A huge challenge for the US and Canadian electrical grid is transformers and guess who makes them. China of course. There is a chronic shortage of transformers and in a letter to federal lawmakers in November, the electric utility sector sounded the alarm.
“Throughout 2022, the electric sector and representatives from residential and commercial building sectors have been calling attention to the unprecedented supply chain challenges both industries have been facing in procuring equipment used to maintain and grow the electric grid. Specifically, electric utilities continue to have significant problems in procuring basic equipment – particularly distribution transformers – needed to operate the grid, provide reliable electric service, and restore power following severe storms and natural disasters. In housing construction, this is further exacerbating their ability to address the housing affordability crisis facing our nation….

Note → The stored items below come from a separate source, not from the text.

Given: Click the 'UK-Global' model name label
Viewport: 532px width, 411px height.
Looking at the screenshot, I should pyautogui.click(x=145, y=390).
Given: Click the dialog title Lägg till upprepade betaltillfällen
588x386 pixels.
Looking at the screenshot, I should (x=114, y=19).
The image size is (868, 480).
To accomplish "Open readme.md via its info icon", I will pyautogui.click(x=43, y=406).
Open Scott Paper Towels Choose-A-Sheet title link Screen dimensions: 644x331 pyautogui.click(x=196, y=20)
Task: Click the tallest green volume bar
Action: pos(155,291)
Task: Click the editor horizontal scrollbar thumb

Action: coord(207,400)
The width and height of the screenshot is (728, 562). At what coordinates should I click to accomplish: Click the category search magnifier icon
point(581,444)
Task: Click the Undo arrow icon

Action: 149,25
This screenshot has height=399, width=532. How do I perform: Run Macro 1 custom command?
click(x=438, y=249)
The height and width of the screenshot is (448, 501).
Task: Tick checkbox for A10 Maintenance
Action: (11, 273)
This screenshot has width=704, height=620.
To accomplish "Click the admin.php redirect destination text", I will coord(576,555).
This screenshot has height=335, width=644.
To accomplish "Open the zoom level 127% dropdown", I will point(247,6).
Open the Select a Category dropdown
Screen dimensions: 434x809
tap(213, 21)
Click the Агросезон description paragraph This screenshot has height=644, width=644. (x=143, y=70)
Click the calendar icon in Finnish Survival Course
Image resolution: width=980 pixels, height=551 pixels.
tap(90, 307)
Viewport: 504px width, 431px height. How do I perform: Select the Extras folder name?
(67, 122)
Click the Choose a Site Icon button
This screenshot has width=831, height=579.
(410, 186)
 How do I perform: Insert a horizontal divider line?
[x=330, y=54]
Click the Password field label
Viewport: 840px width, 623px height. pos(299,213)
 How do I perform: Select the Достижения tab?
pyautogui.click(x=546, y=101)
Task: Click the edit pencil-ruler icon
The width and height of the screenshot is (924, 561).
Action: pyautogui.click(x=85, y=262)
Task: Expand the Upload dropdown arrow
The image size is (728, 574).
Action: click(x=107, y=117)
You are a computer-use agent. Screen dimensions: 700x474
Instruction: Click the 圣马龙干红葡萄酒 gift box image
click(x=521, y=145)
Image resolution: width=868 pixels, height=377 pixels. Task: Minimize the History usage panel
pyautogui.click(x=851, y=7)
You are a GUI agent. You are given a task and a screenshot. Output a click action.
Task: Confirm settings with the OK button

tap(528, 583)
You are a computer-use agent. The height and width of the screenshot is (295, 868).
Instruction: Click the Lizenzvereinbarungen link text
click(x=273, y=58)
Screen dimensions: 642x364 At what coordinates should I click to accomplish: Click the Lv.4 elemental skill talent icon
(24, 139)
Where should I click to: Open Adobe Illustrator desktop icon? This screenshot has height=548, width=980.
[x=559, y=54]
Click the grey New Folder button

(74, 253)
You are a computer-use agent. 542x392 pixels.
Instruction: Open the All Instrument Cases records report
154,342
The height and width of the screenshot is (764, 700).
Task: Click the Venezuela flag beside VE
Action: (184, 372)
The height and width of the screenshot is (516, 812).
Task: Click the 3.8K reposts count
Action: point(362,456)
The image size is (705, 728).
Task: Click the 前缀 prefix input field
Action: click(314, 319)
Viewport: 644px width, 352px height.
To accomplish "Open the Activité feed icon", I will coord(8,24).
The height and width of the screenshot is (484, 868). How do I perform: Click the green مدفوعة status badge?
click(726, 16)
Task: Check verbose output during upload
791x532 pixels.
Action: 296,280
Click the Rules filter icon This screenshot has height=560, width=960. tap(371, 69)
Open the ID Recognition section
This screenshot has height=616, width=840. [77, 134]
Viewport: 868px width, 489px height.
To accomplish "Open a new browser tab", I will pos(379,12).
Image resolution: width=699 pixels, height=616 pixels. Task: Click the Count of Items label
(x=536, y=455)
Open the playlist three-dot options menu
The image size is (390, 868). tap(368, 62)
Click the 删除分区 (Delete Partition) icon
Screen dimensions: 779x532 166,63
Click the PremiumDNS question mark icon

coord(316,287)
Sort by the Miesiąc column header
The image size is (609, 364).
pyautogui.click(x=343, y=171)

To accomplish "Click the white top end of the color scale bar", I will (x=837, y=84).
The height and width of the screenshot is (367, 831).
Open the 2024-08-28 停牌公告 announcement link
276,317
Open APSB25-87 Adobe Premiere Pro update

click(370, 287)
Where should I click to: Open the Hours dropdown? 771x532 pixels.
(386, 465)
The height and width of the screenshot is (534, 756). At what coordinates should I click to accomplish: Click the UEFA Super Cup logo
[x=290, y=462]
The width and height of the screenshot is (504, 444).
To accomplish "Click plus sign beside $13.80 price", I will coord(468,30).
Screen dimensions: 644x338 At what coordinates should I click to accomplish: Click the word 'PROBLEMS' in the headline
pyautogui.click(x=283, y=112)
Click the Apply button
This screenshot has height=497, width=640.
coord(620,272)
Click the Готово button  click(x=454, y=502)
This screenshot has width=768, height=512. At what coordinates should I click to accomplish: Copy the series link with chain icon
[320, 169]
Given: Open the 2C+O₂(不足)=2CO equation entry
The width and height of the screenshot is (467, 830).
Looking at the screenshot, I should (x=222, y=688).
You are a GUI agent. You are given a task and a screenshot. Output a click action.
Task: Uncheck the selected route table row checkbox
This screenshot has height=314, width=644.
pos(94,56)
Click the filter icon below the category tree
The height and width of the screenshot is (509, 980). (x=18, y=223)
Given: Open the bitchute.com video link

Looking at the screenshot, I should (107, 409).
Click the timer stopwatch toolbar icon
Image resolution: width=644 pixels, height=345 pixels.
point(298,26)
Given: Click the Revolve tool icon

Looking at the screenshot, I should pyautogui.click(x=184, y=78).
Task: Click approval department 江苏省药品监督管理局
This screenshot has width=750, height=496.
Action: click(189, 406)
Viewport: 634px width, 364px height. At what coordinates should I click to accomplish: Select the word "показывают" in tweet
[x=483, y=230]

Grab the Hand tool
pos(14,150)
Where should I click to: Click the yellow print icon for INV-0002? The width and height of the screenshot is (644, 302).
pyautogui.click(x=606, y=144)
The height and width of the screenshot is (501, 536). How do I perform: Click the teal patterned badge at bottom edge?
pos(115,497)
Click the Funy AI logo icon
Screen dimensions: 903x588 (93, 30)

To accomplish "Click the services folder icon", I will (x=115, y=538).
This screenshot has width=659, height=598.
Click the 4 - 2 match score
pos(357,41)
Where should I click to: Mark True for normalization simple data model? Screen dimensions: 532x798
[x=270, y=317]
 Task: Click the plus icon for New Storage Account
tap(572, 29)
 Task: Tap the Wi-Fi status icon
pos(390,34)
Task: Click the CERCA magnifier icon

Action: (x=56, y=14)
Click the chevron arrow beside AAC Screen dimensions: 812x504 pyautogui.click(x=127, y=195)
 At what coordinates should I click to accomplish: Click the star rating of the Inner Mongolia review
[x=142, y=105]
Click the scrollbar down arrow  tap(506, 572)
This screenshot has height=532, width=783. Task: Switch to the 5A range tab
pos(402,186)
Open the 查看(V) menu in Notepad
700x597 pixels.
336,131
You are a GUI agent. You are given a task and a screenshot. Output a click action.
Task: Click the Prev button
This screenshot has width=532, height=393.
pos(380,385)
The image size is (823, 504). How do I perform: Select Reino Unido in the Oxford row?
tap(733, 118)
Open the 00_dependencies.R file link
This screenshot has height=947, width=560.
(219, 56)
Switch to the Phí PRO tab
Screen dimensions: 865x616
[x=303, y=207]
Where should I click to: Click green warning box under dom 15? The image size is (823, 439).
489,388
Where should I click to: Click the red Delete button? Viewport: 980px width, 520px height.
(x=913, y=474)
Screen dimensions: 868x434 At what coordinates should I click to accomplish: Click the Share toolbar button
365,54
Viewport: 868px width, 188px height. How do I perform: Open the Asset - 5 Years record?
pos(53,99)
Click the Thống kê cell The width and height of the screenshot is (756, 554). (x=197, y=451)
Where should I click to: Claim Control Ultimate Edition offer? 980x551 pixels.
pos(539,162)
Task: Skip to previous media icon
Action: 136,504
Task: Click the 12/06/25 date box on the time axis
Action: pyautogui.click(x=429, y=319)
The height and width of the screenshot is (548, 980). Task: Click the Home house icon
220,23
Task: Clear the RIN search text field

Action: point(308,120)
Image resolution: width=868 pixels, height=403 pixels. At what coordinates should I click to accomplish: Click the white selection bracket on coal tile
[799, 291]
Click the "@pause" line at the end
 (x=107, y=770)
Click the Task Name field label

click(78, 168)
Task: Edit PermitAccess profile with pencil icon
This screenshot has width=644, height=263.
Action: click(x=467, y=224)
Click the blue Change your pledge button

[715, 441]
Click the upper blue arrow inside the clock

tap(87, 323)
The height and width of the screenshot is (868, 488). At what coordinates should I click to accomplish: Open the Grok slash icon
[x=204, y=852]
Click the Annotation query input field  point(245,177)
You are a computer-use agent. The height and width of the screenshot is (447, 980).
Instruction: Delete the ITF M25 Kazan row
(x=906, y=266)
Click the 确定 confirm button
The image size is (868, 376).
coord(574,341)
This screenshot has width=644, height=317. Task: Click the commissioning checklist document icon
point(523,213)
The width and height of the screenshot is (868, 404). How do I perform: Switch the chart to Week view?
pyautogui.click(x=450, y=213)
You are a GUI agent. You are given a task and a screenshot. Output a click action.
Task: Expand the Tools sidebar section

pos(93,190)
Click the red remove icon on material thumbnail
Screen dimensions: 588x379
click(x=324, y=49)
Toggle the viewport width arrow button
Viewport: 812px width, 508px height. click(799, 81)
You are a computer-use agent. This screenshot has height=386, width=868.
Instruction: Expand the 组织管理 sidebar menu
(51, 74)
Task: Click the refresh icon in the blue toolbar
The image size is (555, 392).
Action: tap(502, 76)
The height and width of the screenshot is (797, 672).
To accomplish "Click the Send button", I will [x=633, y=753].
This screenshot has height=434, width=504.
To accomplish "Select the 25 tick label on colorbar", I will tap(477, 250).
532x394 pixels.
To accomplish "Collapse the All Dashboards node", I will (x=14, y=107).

Between 2020 and 2022, average lead times to procure distribution transformers across all segments of the electric industry and voltage classes rose 443 percent. The same orders that previously took two to four months to fill are now taking on average over a year. This is a serious threat to reliability.”
Transformers play an essential role to transport electricity over distances and locally. Some of you will remember David Tice as we did well with his Prudent Bear fund a long time back. He has created his 2nd film that I am aware of and this new excellent video is called 'Grid Down Power Up' by David Tice
https://griddownpowerup.com/watch-gdpu/ Also of interest, Tice expects China to invade Taiwan before the Biden Administration ends. This video is a must view. We need to prepare.
Zonte Metals - - - TSXV:ZON - - - - OTC:EREPF
Opinion – Buy at 8 and 9 cents
About 2 weeks ago, I suggested averaging down with Zonte from $0.15 to $0.12 but be patient with bids at $0.08 and $0.09. Yesterday the patience paid off as the stock traded 234,000 down to 8 cents. Last week it traded 55,000 down at $0.95 to $0.09 so I have officially listed our entry price at $0.12 now. As you can see and the chart below, the stock trades thin at these prices so I would continue with bids at 8 and 9 cents, the drill program has not been announced yet.
Liquidity will increase once in the $0.15 to $0.20 range.